**本文抜粋:**
# # # # # # #

再生医療や遺伝子治療、ロボット支援手術など、医療技術はめまぐるしい進歩を遂げています。損傷した臓器を自己再生させたり、DNA を導入して細胞の欠陥を修復したり、身体を切り開かず小さな穴からロボット アームを通して患部を切除したりと、これまで考えられなかったような治療が可能となっているのです。
医師になるためには難関試験に合格する必要がありますが、実は、医師になってからも、最先端の技法を身に付けるために学習は欠かせません。それぞれの分野の第一人者となるべく、医師という「職人」は多忙な中でもスキル アップの方法を求めています。
こうした状況下で、医師のためのまったく新しい学習コンテンツの提供を開始したのが株式会社OPE×PARK (オペパーク) です。同社は、手術中の執刀医の思考まで含めた「手術の全容」を、「 Microsoft Azure 」 を基盤に配信することによって、世界中の医療レベルの向上に貢献しているのです。
OPeLiNK によって、手術に関する各データが統合可能に
OPE×PARK は、デンソーとベンチャーキャピタルである Beyond Next Ventures の共同出資によって、2019 年 6 月 21 日に設立されました。その発端は、デンソーが手術用機器の統合プラットフォーム「 OPeLiNK 」を開発したことに始まります。

# # # # # # #

**練習問題:**
a) 医療技術に関する本文抜粋から次の一文を英語に訳しなさい。「OPE×PARK は、デンソーとベンチャーキャピタルである Beyond Next Ventures の共同出資によって、2019 年 6 月 21 日に設立されました。」
b) 本文抜粋によると、デンソーが開発した手術用機器の統合プラットフォームは何という名称か答えなさい。
この後の一覧は参照しなくてかまいません。

**提供情報:**
# # # # # # #

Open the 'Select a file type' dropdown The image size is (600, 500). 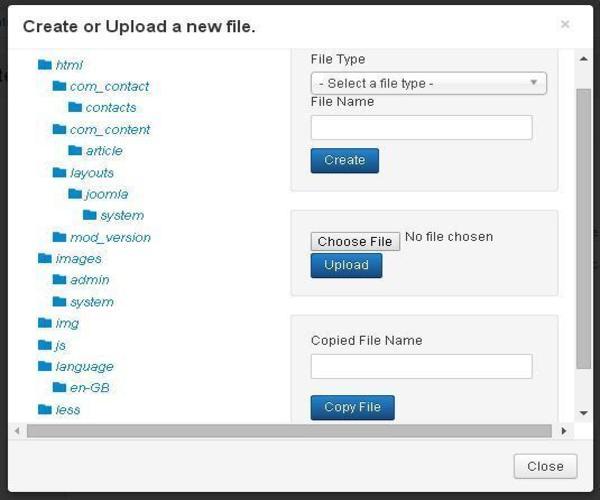428,83
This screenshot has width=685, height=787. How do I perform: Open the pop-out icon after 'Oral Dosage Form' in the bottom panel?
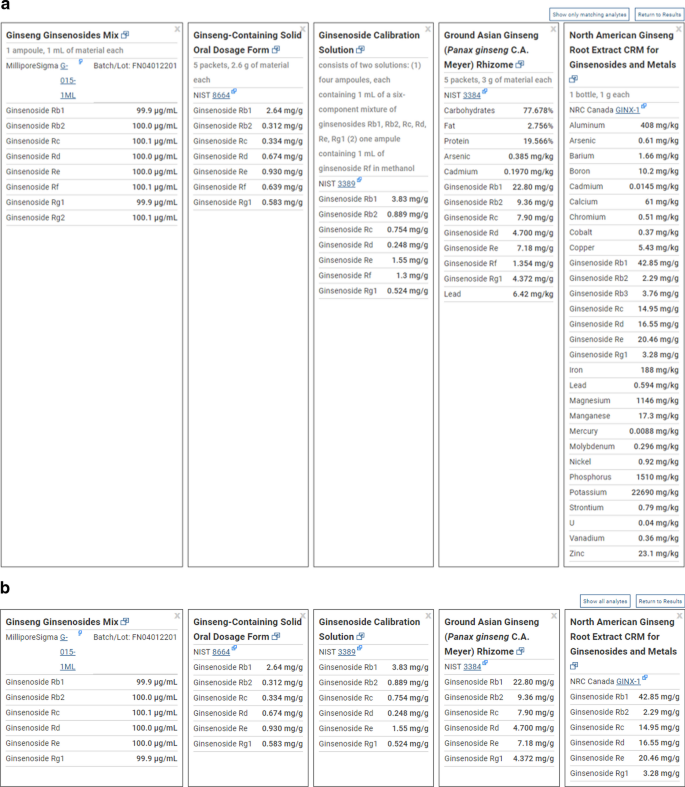pyautogui.click(x=276, y=637)
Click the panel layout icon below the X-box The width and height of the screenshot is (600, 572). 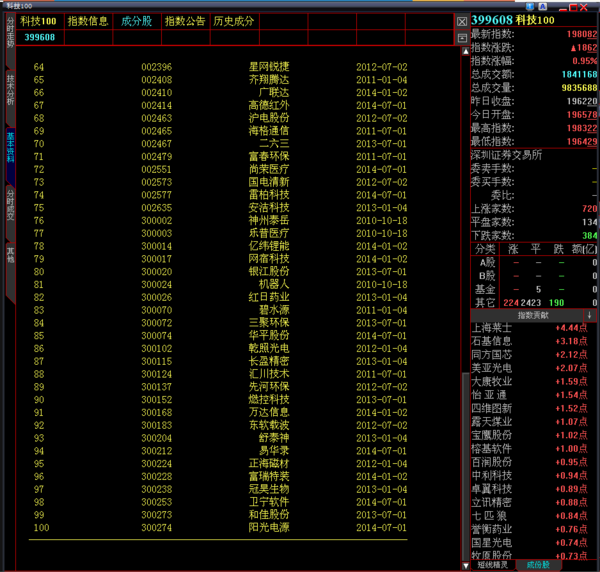click(x=462, y=37)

# # # # # # #

**解答:**
a) OPE×PARK was established on June 21, 2019, through joint investment by DENSO and the venture capital firm Beyond Next Ventures.

b) OPeLiNK